Sossenko was one of the last living survivors of the Spanish Civil War.  

He also later fought in World War II with the Free French.

“He went to North Africa on an Australian ship, which was very dangerous at that time, fought in North Africa and up through Italy, through very heavy battles,” Bass told APN.

After World War II, Sossenko returned to Argentina, which at that time was led by President Juan Peron.  Sossenko was arrested and spent time in prison for having dinner with friends, instead of mourning, on the night that Evita Peron died, Bass said.

Then, Sossenko moved to Brazil, where he invested in the diamond mining business and went broke.  

He continued working in the business world, eventually moving to the US in the 1960s and to Atlanta in 1978.

He went with a group of activists to Nicaragua to support the Sandanistas, the social democratic party there, with 36 ambulances.  US President Ronald Reagan, who was funding efforts to undermine democracy in Nicaragua, warned at the time that Sossenko and others would lose their US citizenship, but they went anyway.  Their citizenship was not revoked.

In 1996, he received honorary Spanish citizenship, however, to honor his service there.

In recent years, Sossenko authored two autobiographies about his life: one in English, the Idealistic Adventurer; and one in Spanish, Adventurero Idealista.

Atlantans helped raise funds to publish Sossenko’s books, including in 2008 at an annual event called the Homebrew Hootenanny, held at WonderRoot.

In January 2010, Sossenko and Bass stood in silence and turned their backs on then-US General David Petraeus before being removed from the 1,100-person Ferst Theater on the Georgia Tech campus.  They, along with eleven other activists were escorted from the theater, Atlanta Progressive News reported at the time.

Sossenko maintained a website, http://www.sossenko.com/, which highlights some of his work and personal story.  As of the publication of this article, the website is still active.

“I’ve known him for some time,” Ann Mauney, Co-coordinator of the Georgia Peace and Justice Coalition Atlanta chapter, told APN.

Mauney recalled that one time local peace activists were planning to produce a bumper sticker, possibly to say Bring Our Troops Home.  “George said, ‘It should say Bring Our Troops Home Alive,’” Mauney recalled, adding that they adopted that slogan and distributed many bumper stickers displaying it.

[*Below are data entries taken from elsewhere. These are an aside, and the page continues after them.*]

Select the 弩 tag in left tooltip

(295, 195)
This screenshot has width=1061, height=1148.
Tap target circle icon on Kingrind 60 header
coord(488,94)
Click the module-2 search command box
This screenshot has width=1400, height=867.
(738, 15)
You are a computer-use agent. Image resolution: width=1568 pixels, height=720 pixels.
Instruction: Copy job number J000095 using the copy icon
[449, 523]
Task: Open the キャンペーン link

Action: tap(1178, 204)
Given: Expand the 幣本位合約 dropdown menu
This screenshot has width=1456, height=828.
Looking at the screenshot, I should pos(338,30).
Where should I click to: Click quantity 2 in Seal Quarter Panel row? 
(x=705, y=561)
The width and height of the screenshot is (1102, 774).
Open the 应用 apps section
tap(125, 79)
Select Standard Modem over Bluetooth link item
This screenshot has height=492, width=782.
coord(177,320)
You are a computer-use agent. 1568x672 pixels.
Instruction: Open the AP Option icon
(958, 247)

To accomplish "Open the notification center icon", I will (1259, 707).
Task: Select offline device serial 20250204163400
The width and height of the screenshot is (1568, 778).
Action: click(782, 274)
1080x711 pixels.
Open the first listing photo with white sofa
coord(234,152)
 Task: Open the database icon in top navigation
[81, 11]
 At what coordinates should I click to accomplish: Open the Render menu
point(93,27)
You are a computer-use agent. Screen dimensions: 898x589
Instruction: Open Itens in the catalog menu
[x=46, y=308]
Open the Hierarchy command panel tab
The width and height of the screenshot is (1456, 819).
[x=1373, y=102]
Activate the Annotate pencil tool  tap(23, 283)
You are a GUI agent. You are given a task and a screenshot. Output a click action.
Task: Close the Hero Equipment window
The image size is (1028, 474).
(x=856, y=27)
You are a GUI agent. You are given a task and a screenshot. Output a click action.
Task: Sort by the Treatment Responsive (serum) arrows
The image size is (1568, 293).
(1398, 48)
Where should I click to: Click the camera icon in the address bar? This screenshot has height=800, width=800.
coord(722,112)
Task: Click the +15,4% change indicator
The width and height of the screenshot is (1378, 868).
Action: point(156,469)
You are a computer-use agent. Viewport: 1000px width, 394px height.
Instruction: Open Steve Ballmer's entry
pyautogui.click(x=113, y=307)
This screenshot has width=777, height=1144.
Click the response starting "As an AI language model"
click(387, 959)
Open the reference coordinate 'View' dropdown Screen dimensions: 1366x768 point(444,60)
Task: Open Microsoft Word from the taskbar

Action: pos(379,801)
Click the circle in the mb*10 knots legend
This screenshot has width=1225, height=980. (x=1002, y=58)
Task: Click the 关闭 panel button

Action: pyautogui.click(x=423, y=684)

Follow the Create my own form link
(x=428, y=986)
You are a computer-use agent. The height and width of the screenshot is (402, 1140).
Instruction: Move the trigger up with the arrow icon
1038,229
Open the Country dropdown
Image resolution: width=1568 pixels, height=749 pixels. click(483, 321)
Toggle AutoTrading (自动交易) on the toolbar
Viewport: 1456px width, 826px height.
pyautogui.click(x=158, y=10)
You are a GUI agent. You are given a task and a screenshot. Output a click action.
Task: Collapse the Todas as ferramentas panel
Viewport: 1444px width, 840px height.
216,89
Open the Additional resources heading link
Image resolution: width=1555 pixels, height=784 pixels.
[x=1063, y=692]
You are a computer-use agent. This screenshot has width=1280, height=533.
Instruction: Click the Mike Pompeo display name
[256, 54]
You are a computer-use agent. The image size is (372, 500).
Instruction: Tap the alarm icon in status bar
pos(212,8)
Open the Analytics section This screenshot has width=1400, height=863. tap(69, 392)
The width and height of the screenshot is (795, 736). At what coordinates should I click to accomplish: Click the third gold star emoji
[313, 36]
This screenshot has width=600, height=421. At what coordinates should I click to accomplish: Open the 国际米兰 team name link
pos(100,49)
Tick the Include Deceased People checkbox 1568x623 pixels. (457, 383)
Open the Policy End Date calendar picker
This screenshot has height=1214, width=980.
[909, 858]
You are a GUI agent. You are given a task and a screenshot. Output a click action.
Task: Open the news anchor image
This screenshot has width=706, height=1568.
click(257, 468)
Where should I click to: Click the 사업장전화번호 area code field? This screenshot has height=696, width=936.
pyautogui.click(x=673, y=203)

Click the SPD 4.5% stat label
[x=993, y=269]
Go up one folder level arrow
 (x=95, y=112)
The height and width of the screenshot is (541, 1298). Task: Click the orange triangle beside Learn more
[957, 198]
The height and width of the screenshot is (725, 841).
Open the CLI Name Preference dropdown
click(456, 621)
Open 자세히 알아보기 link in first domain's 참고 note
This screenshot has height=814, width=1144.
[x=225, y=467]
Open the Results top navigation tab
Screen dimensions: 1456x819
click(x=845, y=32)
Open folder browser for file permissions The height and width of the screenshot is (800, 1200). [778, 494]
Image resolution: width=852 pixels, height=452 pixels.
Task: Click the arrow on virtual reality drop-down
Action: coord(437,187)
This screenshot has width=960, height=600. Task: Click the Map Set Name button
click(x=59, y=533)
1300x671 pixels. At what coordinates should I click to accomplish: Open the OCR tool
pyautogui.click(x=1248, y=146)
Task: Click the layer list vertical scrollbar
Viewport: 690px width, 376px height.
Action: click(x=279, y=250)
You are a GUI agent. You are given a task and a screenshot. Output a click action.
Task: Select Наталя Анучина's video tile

“He and Bernice were there in our planning, our organizing, the outreach.  Fahrenheit 9/11 played for several weeks at Midtown Arts [Cinema].  We did huge outreach there in 2004,” Mauney said.

“They were mainstays of the Colony Square [Peachtree and 14th Street] weekly vigil,” she added.

“They were a couple.  Their partnership was their political commitment.  The other thing is, they were extremely welcoming people.  They connected a lot of people who did not know each other before.  They have been amazing people in creating friendships with a very broad group of people,” Mauney said.

“This is a life to be celebrated, it’s not to mourn over,” Bass said.

“George was absolutely an incredible, incredible person.  He couldn’t stand to see a homeless person on the street, his heart would just break.  If someone would say they’re lazy, they’re not working, oh my goodness he would just go crazy,” Bass said.

“He never cared a minute on money, that was never his object on life, his object was making the world a better place.  He could never understand why should there be so many people that have nothing and so many people that have 100,000 dollars to spend today.  He couldn’t understand that, he just couldn’t,” Bass said.

While friends and family expect to hold a memorial service, the details have not yet been finalized.

Sossenko is survived by his wife, Bernice; three grandchildren in Argentina, including Yvonne Sossenko, Alexandro Sossenko, and Natalia Sossenko; three step-children, including Bradley Bass, Beverly Bass, and Joel Bass; and a sister, Madame Maya de Grand Pre`.